1. Introduction
The existence of isolated tumor cells floating among alveolar spaces separate from the main lesion has been observed for over two decades and has been referred to using different nomenclature in various types of cancers [
1]. Two representative studies have established this in lung adenocarcinoma, denoted as tumor spread through air spaces (STAS) [
2,
3]. It is defined as micropapillary clusters, solid nests, or single cells beyond the edge of the tumor that has spread into air spaces in the surrounding lung parenchyma. This is referred to as the newly introduced pattern of invasion in the 2015 World Health Organization (WHO) classification of lung adenocarcinoma [
4].
Although STAS is known to be a negative prognostic factor for the recurrence of both non-small cell lung cancer (NSCLC) [
5] as well as small cell lung cancer (SCLC) [
6] irrespective of the stages, its clinical implication could be particularly pronounced in small size (typically ≤2 m in solid component) pathological stage I lung adenocarcinoma. The potential curative role of limited resection, including segmentectomy and wedge resection [
7,
8], becomes questionable upon detection of STAS [
9]. Numerous studies have reported a significant correlation between higher recurrence rates and the presence of STAS in early-stage lung cancer patients who have undergone limited resection, underscoring the need for careful consideration in surgical decision-making [
2,
9,
10,
11,
12,
13,
14].
Several studies reported that the presence of STAS still had negative prognostic effects on pathologic stage I lung adenocarcinoma patients who underwent radical resection [
15,
16,
17]. The differences in clinical results from early studies dealing with the correlation between negative prognosis and STAS could be due to the lack of quantitative or qualitative analysis on the morphology of STAS. Several subtypes exist: (1) single cells, (2) micropapillary or ring-like clusters, and (3) solid nests or tumor islands [
1,
18]. Quantitative differences considering the distance from the edge of the tumor margin or the amount of each STAS could be evaluated.

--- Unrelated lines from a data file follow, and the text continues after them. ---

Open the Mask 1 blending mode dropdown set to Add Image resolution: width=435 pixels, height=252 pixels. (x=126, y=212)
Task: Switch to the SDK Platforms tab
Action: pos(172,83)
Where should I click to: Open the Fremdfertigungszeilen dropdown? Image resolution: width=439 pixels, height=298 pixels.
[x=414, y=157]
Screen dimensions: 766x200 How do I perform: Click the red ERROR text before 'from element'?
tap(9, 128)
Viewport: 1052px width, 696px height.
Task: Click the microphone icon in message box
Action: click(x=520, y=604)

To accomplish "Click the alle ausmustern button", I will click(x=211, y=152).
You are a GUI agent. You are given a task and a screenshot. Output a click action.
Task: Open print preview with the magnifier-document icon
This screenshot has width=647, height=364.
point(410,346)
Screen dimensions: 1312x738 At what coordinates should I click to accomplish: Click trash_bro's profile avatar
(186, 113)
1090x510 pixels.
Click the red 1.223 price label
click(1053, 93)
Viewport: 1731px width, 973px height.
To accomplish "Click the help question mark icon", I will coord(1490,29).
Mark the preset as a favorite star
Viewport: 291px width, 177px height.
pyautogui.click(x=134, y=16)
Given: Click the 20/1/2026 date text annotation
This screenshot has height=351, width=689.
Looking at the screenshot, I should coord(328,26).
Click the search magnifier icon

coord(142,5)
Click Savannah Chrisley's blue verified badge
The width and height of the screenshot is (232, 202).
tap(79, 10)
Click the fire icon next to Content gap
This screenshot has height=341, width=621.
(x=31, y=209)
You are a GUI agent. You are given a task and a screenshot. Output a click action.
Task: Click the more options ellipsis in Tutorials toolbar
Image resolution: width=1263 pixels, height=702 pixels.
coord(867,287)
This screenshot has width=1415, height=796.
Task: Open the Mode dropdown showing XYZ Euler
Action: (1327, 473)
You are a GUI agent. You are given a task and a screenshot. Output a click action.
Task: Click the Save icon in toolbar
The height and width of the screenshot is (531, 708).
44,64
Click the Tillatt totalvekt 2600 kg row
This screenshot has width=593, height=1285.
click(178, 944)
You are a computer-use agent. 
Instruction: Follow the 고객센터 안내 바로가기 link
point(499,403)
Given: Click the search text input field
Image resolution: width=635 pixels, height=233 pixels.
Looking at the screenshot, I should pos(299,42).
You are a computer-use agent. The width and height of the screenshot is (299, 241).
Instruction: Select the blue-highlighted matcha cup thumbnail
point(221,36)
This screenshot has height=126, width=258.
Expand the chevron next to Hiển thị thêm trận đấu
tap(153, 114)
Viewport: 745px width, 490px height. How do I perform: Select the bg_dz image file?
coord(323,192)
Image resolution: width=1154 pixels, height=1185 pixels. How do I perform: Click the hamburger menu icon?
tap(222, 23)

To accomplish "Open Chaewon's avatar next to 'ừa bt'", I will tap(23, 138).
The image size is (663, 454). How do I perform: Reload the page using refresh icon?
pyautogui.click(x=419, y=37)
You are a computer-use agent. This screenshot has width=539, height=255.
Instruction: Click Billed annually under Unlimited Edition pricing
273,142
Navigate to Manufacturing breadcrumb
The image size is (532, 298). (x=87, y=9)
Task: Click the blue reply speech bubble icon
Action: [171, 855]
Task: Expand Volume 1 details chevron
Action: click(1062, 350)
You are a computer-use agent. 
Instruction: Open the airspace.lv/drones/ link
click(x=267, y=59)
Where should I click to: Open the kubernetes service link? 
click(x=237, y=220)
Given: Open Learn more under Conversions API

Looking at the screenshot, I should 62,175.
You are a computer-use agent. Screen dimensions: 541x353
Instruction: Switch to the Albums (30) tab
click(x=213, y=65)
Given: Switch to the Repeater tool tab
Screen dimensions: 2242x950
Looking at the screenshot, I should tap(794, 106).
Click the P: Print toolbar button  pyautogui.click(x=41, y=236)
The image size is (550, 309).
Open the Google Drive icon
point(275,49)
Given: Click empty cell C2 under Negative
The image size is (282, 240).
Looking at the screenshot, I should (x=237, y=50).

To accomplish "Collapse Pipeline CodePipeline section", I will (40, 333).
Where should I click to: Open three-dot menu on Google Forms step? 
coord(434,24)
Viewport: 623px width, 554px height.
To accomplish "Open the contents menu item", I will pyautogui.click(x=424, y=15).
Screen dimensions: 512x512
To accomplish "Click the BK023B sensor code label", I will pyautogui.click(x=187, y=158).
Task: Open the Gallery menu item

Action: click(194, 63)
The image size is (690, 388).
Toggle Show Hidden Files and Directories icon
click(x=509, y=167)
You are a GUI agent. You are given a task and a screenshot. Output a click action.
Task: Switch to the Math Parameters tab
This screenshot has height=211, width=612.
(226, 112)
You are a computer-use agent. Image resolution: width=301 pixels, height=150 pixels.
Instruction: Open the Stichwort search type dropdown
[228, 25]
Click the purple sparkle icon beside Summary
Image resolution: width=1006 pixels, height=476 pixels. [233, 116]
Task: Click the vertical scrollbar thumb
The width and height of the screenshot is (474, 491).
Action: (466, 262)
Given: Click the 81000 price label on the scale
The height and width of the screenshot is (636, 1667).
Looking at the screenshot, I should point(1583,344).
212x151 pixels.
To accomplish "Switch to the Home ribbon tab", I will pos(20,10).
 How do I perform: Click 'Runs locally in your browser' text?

The diversity of STAS seems to be related to recurrence rates and survival among small pathological stage I adenocarcinoma [
1,
19,
20]; therefore, the grading of STAS should be considered in predicting the risk of recurrence.
Several methods have been designed to estimate the STAS grade. Two methods of measuring the distance from the tumor margin to a commonly used separate tumor island include the standard scale of length (mm) and the number of alveoli in between [
2,
3]. Moreover, a larger number of tumor clusters has been reported to be associated with worse prognoses. However, to date, no standard grading method has been developed [
1,
19].
In a previous study, we reported that the presence of STAS was significantly associated with lower recurrence-free survival in patients with early-stage I lung adenocarcinoma treated with standard surgical methods [
17]. However, the prognostic influence of the STAS grade on surgically treated early-stage lung adenocarcinomas has not yet been examined. Therefore, this study aimed to investigate how the grading of STAS affects survival outcomes and which variables—either preoperative or histological—could be risk factors for higher grades in surgically treated small pathologic stage I non-mucinous adenocarcinoma of the lung.
2. Materials and Methods
2.1. Patient Characteristics
We retrospectively reviewed the medical records of patients who underwent surgical resection for lung adenocarcinomas between January 2012 and December 2022 at our institute. Patients with pathological stage I invasive adenocarcinoma ≤ 2 cm in diameter were included in this study. The exclusion criteria were as follows: patients with (1) adenocarcinoma in situ (AIS) or minimally invasive adenocarcinoma (MIA), (2) pathologically confirmed stage II to IV, (3) stage I but invasive tumor size > 2 cm, and (4) mucinous adenocarcinoma (
Figure 1).
The enrolled patients were initially categorized into two groups according to the presence of STAS as follows: STAS (−) and STAS (+). The STAS (+) group was further subdivided according to the furthest distance of STAS from the tumor margin, with STAS (+)-L having a distance of <2 mm and STAS (+)-H having a distance of ≥2 mm. Demographic data, perioperative information, and pathological results were also examined, and survival and risk factor analyses were performed for all three groups.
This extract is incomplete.